Depuis 1993, l'Italie vit un relatif bipolarisme avec l'introduction d'un mode de scrutin aux trois quarts majoritaire. Seuls 25 % des sièges sont attribués à la proportionnelle. Le projet actuel envisage de faire passer à 50 % le nombre des parlementaires élus à la proportionnelle, avec une " prime majoritaire" pour garantir la stabilité à la coalition gagnante.
Le texte prévoit un redécoupage électoral et l'élimination des partis qui ne dépassent pas le seuil de 4 %. Repoussée en bloc par Romano Prodi, le leader du centre gauche, qui dénonce " une escroquerie", l'initiative a vite divisé la majorité elle-même. L'Union des démocrates du centre (UDC) a déposé un amendement pour réclamer la représentation proportionnelle à 100 % comme avant 1993, et la suppression des 4 %.
Au contraire, le parti Alliance nationale (AN) de Gianfranco Fini considère ce seuil comme un garde-fou minimal contre l'instabilité. " Les lois électorales doivent garantir des majorités sûres, et donc la stabilité des exécutifs", a affirmé M. Fini en commentant les résultats des élections en Allemagne. Ceux-ci, a insisté le ministre de la santé, Francesco Storace (AN), " montrent que la proportionnelle n'est pas le meilleur système du monde". La Ligue du Nord, parti populiste influent auprès de Silvio Berlusconi, s'oppose à un " maquillage inutile", mais pourrait marchander son soutien à la réforme électorale contre le vote de la loi sur le fédéralisme actuellement en navette au Parlement.

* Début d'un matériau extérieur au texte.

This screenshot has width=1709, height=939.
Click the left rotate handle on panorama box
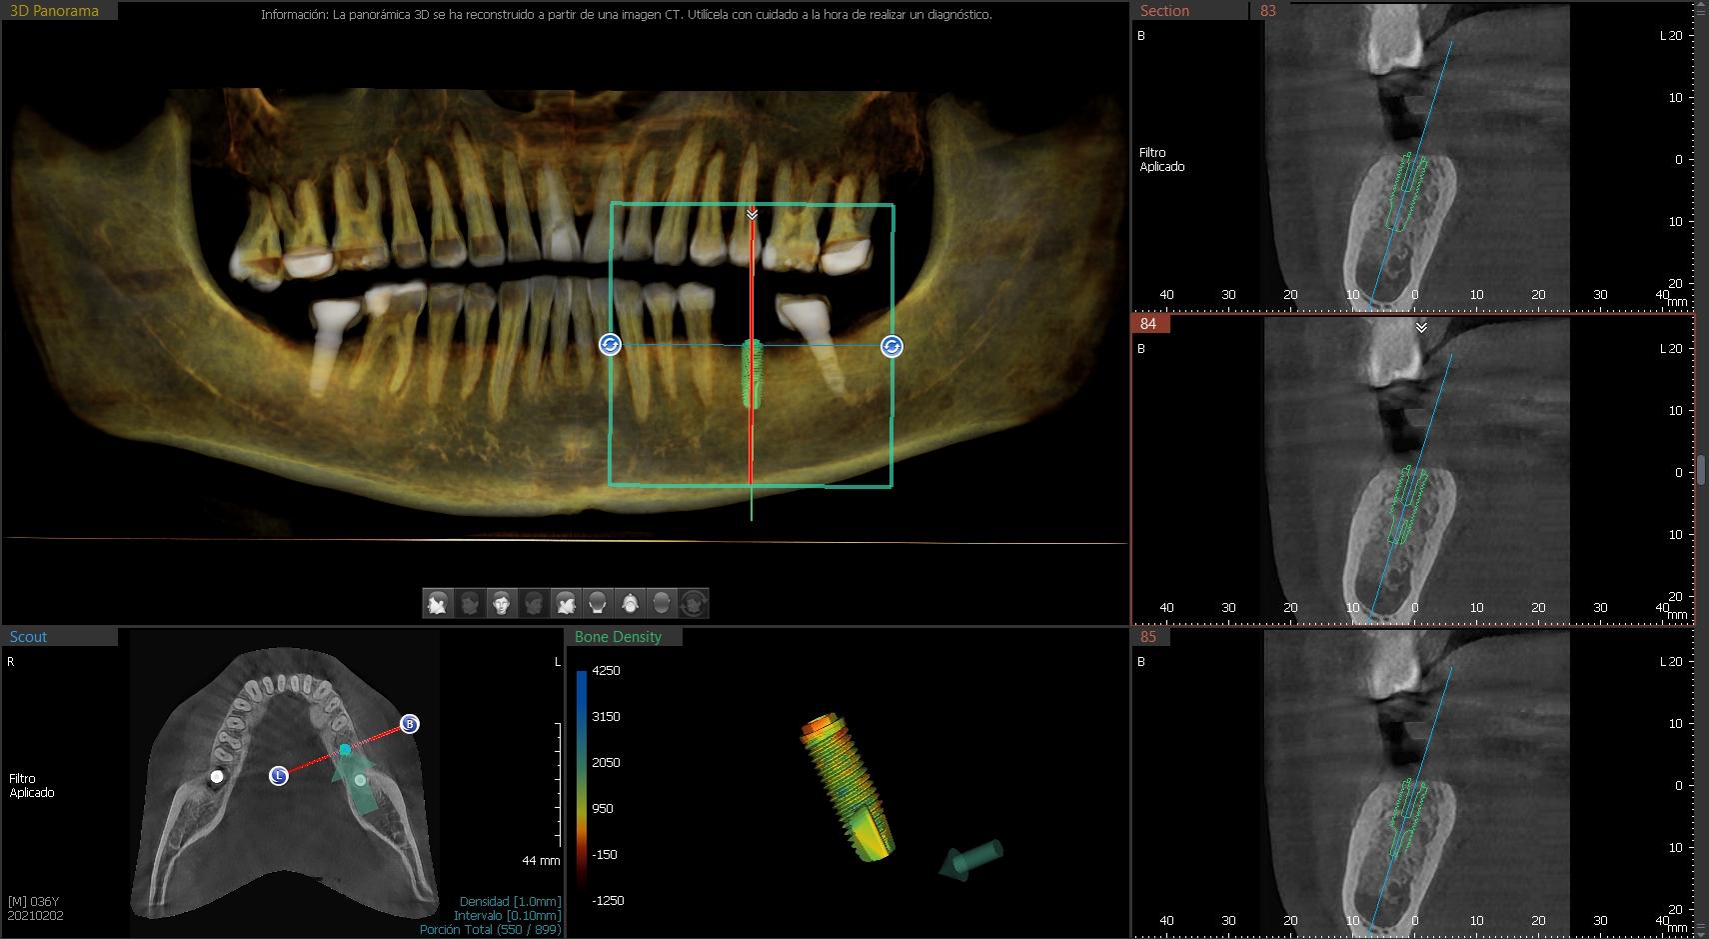[610, 345]
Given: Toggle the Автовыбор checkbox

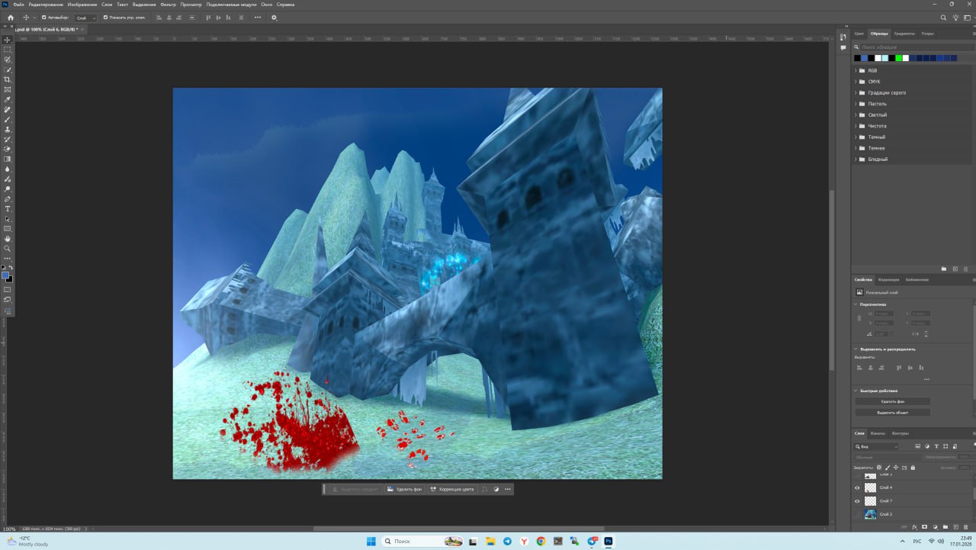Looking at the screenshot, I should point(43,18).
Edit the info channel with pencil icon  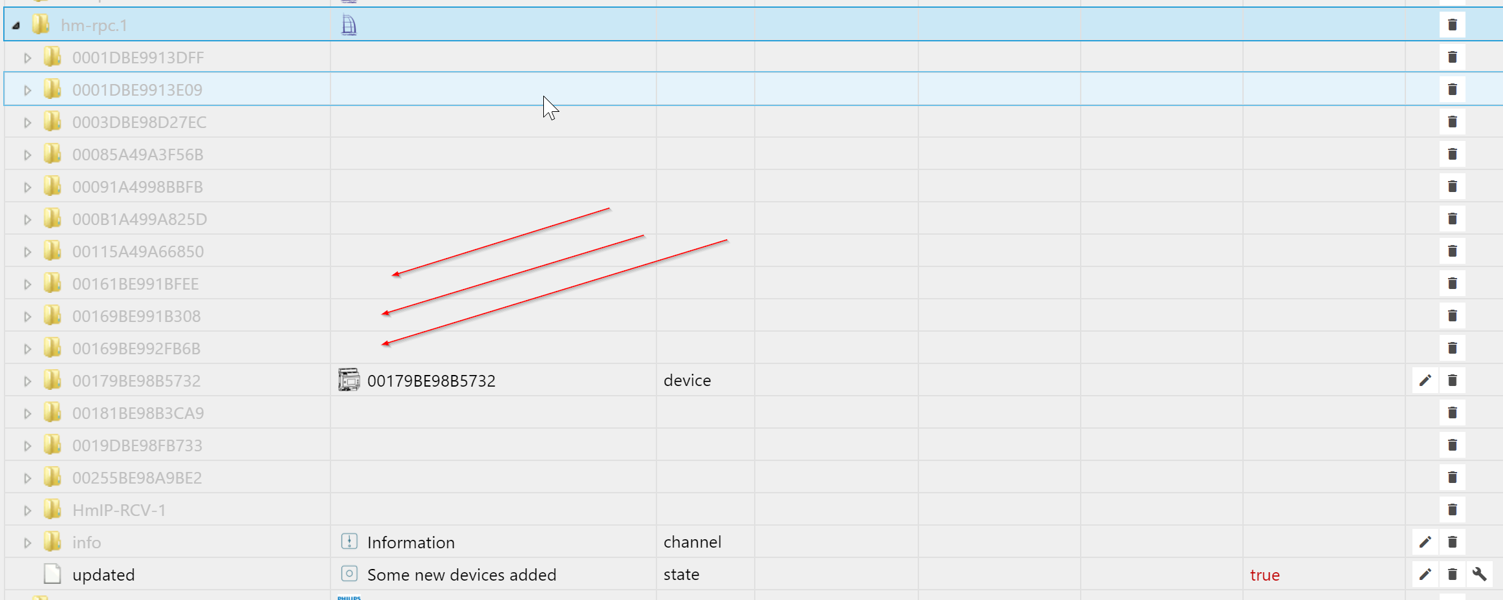click(x=1425, y=542)
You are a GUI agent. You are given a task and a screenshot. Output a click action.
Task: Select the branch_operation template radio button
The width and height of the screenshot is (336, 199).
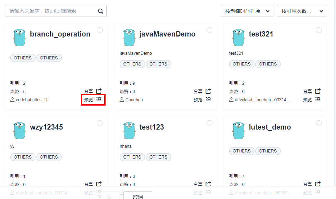point(100,30)
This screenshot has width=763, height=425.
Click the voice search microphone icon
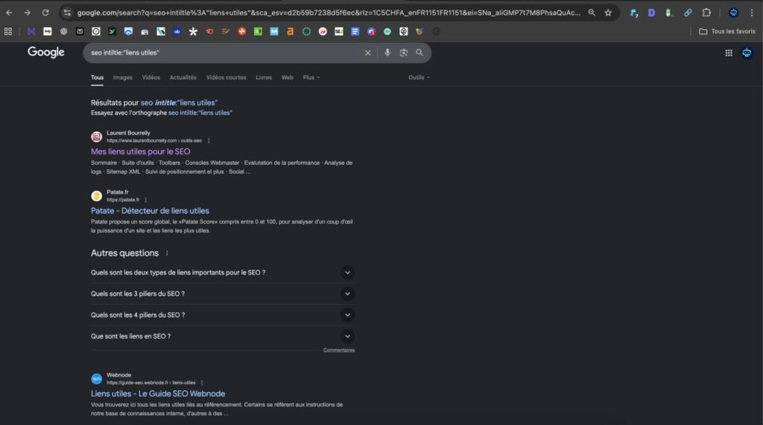[x=387, y=53]
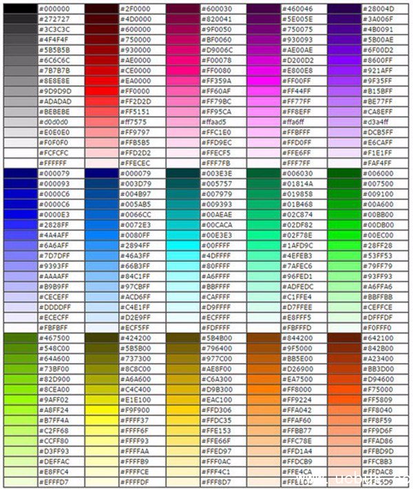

Le parti de M. Berlusconi, Forza Italia (FI), qui fut à l'origine de l'introduction du bipolarisme en Italie, tente d'expliquer sa reconversion vers un système jusque-là critiqué : " La proportionnelle avec un seuil de barrage peut produire un bipolarisme efficace et simplifier les coalitions", estime Sandro Bondi, coordinateur de FI. Selon les analystes, le seuil de 4 % pénaliserait surtout l'opposition de gauche, qui compte de nombreuses petites formations. Doté par les sondages de 9 points de retard sur l'opposition, Silvio Berlusconi a trouvé dans le scénario allemand matière à espérer : " Schröder a étrillé Angela Merkel, je suis certain d'écraser Romano Prodi", a-t-il confié à des journalistes.